Totale Überforderung

Meine Lieben,
dies ist meine fünfte Woche an meiner neuen IF-Stelle.

Ich bin für 16 Lektionen angestellt.
3 Lektionen halte ich frei für Fachgespräche.
13 Lektionen bleiben mir für 30 Kinder, die ich zu betreuen habe, an zwei Standorten.

27 Kinder habe ich bisher mit BESMath und SLRT erfasst.
(Manche Kinder in beiden Bereichen.)
32 Erfassungsbogen sollte ich auswerten und eine Förderplanung daraus ableiten.

Daneben habe ich Fachgespräche (heute 3 Stunden) mit der Integrationsgruppe, Gespräche mit der EB, zahlreiche Gespräche über den Mittag und nach dem Unterricht mit Lehrkräften, die dringend Hilfe anfordern. Und dann die Telefongespräche mit den Eltern, die sich um ihre Kinder sorgen, Gespräche mit der IF-Lehrkraft der Oberstufe, Lehrerkonferenzen, interne Weiterbildung und Mail-coaching von Lehrkräften.
An einer Klasse unterrichte ich während zwei Lektionen in der Woche. Über 12 Wochen leite ich ein Klassenprojekt an. Damit bleiben mir noch 11 Lektionen.

Nicht, dass ich es nicht gerne tun würde :wink:
Und, es ist auch nicht so, dass ich nicht nein sagen kann.

Bloss, ich arbeite 100%, eh ich’s mich versehe.

Und dabei habe ich noch längst nicht die Hälfte meiner Erfassungen auswerten können!!!

Da ich neu an dieser Stelle bin und vorher keine ausgebildete Heilpädagogin da war, muss ich auch noch meinen neuen Arbeitsplatz aufbauen, Material beschaffen, Material herstellen und Formulare kreieren.

Nun, ich denke, da muss ich durch.
Eine neue Stelle in Angriff zu nehmen bedeutet logischerweise einen Mehraufwand.

Bloss: Wie gehe ich mit all den Anfragen um, die ich auf keinen Fall mehr bewältigen kann???
Wie soll ich 30 Kinder während 11 Lektionen unterrichten?
Wenn ich mir einen groben Überblick verschaffe, dann sehe ich, dass ich keine homogenen Gruppen bilden kann.
Ich werde drei Kinder in einer Gruppe haben und die Unterrichtszeit in mindestens zwei Phasen teilen müssen.
Was bringt dann meine Intervention noch?
Und die Kinder, die Strategietraining brauchen? Normalerweise erarbeite ich mit ihnen ausserhalb der Klasse Strategien, die wir dann in der Klasse einüben. Wie mache ich das mit Kindern aus drei verschiedenen Klassen?
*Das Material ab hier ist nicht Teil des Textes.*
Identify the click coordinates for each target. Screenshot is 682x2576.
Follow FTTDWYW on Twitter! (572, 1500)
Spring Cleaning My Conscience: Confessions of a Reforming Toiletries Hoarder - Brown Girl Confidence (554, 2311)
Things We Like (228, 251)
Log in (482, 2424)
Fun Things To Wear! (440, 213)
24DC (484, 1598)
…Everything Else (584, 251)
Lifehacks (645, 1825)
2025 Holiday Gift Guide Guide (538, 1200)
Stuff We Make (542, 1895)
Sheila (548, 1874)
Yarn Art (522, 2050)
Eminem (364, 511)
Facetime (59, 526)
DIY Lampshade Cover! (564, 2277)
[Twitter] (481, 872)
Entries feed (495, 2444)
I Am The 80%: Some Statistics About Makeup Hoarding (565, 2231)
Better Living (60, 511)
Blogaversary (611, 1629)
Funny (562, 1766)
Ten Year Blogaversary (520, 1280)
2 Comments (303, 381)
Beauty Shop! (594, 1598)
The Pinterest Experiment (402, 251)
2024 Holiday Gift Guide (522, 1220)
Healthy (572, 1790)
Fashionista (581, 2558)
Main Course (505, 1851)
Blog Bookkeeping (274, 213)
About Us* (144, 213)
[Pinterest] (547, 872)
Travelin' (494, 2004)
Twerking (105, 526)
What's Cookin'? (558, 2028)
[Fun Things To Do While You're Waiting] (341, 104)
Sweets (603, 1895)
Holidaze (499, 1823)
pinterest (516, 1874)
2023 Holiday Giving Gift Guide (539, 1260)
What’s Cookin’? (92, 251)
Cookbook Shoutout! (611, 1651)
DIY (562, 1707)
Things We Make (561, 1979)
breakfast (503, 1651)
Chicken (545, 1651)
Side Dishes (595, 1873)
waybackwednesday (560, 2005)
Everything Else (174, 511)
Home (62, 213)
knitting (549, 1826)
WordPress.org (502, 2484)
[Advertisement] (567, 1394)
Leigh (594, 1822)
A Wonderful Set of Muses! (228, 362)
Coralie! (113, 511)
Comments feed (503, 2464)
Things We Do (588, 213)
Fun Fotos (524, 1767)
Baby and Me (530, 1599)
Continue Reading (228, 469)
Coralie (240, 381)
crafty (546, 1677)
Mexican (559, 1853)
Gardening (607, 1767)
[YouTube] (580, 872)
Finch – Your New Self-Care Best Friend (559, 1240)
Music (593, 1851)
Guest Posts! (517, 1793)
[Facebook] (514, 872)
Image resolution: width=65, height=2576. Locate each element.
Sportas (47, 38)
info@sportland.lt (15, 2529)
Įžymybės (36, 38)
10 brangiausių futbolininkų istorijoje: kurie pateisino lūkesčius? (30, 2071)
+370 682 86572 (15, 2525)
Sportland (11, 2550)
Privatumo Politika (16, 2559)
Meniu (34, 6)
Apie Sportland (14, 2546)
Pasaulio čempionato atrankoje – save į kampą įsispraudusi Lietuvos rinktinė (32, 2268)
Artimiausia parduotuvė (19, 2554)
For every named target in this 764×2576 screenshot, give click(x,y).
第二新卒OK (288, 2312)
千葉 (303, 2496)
Und wann gehe ich in die vier Kindergärten, die mich für eine Abklärung angefragt haben???

Ich sollte keine Warteliste führen.
Das möchte ich auch nicht.

Wenn ich vor einer Lehrkraft stehe, die mir die Probleme mit einem Kinder schildert, und ich kenne ein paar Lösungen, dann bitte, erklärt mir mal, was ich dann tun soll!

Also: Ganz sachlich:
Ich muss so viele Kinder in so wenig Lektionen betreuen, dass für das einzelne Kind kaum etwas übrig bleibt. Und dies während einer Lektion pro Woche.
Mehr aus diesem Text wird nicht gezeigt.